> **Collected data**
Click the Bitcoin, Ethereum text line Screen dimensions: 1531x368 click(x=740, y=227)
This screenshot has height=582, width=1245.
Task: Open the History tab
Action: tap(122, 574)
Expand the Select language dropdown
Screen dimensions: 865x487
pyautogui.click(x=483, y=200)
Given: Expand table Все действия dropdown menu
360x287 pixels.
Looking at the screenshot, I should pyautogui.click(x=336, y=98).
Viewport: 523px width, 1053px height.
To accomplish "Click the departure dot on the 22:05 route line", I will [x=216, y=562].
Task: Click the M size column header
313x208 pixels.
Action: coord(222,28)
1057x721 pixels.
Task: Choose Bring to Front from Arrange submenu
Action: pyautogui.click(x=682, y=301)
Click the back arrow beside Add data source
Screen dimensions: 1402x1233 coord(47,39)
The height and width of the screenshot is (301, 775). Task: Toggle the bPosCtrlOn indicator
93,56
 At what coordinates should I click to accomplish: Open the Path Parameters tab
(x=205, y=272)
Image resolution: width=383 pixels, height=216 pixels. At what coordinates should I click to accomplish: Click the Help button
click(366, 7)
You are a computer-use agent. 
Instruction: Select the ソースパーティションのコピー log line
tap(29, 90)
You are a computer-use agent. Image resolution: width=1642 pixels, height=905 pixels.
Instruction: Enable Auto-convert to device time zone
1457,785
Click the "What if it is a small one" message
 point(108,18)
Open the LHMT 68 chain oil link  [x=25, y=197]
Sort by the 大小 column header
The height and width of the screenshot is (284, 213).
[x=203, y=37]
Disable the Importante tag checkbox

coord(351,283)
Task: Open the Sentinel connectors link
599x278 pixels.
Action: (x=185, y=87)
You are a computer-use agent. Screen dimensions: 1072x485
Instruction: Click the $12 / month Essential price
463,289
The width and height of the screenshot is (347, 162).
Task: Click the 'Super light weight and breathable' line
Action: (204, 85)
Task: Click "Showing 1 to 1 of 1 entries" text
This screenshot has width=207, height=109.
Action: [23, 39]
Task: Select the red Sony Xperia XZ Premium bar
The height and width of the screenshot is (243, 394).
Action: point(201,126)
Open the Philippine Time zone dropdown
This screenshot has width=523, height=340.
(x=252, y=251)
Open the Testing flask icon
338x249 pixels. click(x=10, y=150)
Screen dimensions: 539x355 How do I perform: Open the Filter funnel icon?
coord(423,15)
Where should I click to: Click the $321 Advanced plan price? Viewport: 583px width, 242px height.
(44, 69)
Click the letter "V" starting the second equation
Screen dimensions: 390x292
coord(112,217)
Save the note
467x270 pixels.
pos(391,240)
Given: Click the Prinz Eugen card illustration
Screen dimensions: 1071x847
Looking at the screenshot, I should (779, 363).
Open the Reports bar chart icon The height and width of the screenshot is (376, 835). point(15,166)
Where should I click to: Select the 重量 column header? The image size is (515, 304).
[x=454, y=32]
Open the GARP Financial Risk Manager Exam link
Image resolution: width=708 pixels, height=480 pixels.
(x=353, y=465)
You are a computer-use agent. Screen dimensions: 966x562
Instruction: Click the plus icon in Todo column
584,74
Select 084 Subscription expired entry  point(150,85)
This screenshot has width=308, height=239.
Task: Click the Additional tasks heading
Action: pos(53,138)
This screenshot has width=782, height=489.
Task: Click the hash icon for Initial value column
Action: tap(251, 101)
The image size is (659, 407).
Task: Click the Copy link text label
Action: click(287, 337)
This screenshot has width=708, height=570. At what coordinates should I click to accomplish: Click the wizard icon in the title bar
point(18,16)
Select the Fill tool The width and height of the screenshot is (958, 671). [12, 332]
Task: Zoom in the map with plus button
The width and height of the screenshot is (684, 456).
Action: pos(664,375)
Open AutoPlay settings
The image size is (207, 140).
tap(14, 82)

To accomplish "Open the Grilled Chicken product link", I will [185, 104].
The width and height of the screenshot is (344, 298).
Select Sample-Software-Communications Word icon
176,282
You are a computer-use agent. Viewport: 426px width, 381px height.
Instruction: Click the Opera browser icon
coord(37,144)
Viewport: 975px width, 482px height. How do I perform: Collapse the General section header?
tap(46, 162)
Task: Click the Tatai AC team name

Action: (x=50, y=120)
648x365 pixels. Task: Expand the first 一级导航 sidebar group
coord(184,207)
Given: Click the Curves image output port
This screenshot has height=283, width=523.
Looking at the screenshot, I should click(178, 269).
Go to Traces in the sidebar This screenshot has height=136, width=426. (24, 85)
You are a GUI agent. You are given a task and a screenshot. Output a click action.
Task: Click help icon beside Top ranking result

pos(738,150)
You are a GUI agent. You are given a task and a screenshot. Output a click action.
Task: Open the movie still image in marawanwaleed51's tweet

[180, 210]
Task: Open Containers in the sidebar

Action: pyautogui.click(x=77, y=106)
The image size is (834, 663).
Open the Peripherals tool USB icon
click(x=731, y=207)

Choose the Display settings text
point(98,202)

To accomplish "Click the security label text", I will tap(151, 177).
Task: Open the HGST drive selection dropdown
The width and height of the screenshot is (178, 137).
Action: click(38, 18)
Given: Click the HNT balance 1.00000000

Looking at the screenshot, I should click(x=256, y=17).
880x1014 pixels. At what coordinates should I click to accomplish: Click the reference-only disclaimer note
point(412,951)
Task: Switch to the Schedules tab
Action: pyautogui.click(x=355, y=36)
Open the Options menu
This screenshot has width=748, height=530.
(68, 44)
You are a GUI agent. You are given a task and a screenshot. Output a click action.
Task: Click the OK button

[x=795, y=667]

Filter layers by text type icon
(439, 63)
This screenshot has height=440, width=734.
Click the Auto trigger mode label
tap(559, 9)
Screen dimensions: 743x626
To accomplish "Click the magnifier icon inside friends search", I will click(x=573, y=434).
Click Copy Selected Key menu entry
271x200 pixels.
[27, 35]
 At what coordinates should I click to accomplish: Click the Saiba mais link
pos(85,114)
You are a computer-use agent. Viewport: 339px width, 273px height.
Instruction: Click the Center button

> **WHAT THE TASK ASKS**
Using the entries above, return each line that includes the word "will".

> **WRITTEN RESPONSE**
To accomplish "Click the departure dot on the 22:05 route line", I will [x=216, y=562].
To accomplish "Open the Grilled Chicken product link", I will [185, 104].
To accomplish "Click the security label text", I will tap(151, 177).
To accomplish "Click the magnifier icon inside friends search", I will click(x=573, y=434).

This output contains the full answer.